The law is well settled. In Textile Mills Corp. v. Commissioner, 314 U.S. 326 (1941), the Supreme Court, in a case involving donations made by a corporation, gave its approval to the substance of the regulations here involved when it sanctioned the then applicable provision of Regulations 74 containing precisely the same language presently included in Regulations 111, sections 29.23(o)— 1 and 29.23(q)— 1. The application of such principles to limit the deductibility of donations of individuals under section 23(o) by Regulations 111, section 29.23(o)— 1, is equally valid. Textile Mills Corp., supra; Mary E. Bellingrath, 46 B.T.A. 89 (1942); Mrs. William P. Kyne, 35 B.T.A. 202 (1936). We have also held that the principles embodied in such regulations were applicable as well under section 23(a). McClintock-Trunkey Co., 19 T.C. 297, 304 (Issue 2), reversed on another issue (C.A. 9, 1954) 217 F. 2d 329. See also American Hardware & Eq. Co. v. Commissioner, (C.A. 4, 1953) 202 F. 2d 126, affirming a Memorandum Opinion of this Court.

See also Wm. T. Stover Co., 27 T.C. 434, and Revere Racing Association v. Scanlon, 232 F. 2d 816.

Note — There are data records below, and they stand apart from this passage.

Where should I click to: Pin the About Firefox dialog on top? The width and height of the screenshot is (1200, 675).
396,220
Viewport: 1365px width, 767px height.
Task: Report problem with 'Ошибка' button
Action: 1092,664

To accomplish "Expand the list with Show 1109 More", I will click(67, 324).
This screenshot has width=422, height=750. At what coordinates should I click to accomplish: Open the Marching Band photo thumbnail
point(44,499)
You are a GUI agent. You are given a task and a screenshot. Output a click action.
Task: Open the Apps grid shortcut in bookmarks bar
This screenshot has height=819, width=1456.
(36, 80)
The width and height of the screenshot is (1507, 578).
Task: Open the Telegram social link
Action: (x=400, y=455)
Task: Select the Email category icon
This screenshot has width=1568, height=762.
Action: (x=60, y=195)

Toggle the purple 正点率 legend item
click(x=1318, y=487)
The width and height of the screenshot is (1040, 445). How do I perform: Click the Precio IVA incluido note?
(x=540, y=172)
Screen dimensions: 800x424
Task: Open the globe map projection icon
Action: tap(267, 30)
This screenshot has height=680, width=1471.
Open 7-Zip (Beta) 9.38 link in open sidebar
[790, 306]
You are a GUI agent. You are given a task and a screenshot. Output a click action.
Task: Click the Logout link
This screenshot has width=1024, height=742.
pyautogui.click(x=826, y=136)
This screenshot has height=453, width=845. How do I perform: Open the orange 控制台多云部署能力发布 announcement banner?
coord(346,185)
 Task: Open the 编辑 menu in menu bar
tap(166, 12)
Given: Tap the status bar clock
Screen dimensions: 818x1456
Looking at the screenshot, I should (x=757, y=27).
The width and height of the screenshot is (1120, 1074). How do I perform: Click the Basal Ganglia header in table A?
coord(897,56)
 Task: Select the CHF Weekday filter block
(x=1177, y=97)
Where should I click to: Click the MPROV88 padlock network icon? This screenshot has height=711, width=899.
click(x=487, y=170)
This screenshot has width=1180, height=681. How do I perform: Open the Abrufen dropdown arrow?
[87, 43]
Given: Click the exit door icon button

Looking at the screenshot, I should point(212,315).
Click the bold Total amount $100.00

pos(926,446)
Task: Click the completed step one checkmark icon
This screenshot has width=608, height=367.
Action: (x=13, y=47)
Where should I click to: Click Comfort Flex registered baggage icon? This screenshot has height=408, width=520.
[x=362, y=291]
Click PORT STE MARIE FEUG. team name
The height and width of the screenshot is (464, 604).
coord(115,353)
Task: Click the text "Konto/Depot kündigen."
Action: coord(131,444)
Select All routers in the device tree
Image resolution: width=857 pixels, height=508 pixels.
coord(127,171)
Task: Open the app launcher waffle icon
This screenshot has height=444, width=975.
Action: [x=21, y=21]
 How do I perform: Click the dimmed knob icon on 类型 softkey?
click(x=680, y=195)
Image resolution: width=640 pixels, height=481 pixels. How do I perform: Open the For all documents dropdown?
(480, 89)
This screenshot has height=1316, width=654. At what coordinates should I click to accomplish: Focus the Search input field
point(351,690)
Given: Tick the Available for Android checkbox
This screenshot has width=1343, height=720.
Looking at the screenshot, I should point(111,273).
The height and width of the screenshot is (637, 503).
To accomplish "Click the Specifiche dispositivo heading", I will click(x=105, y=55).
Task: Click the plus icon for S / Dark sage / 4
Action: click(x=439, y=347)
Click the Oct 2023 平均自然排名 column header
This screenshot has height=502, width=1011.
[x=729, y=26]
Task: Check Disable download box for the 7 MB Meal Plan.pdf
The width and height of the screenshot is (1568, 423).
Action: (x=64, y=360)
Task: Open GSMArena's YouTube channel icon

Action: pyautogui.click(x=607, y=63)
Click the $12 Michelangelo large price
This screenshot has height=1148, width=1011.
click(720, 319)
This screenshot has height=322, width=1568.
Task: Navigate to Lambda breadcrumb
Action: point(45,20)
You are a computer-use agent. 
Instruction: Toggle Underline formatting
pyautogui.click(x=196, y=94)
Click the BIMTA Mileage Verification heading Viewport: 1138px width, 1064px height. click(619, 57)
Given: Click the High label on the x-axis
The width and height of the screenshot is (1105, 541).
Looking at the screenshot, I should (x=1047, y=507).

Petitioner recognizes the contrary effect of these cases. It is argued, however, that the rule of the Textile Mills case has been substantially narrowed by subsequent decisions of the Supreme Court, citing Heininger v. Commissioner, 320 U.S. 467, and Lilly v. Commissioner, 343 U.S. 90. The Heininger case involved the deductibility of lawyers' fees and other legal expenses incurred by the taxpayer in unsuccessfully contesting a Post Office fraud order. Lilly involved the deductibility of an optical company's payments to eye doctors, which payments amounted to one-third of the retail price of eyeglasses which were prescribed to patients by such eye doctors. Neither involved the question of the deductibility of expenditures used for lobbying purposes and are therefore distinguishable and do not come within the precedent of the Textile Mills case. See Lilly v. Commissioner, supra, at 95. Accordingly, we hold that the payments in issue are not deductible by the petitioner as an ordinary and necessary business expense.

Decision will be entered that there is a deficiency in the amount of $10,386.12.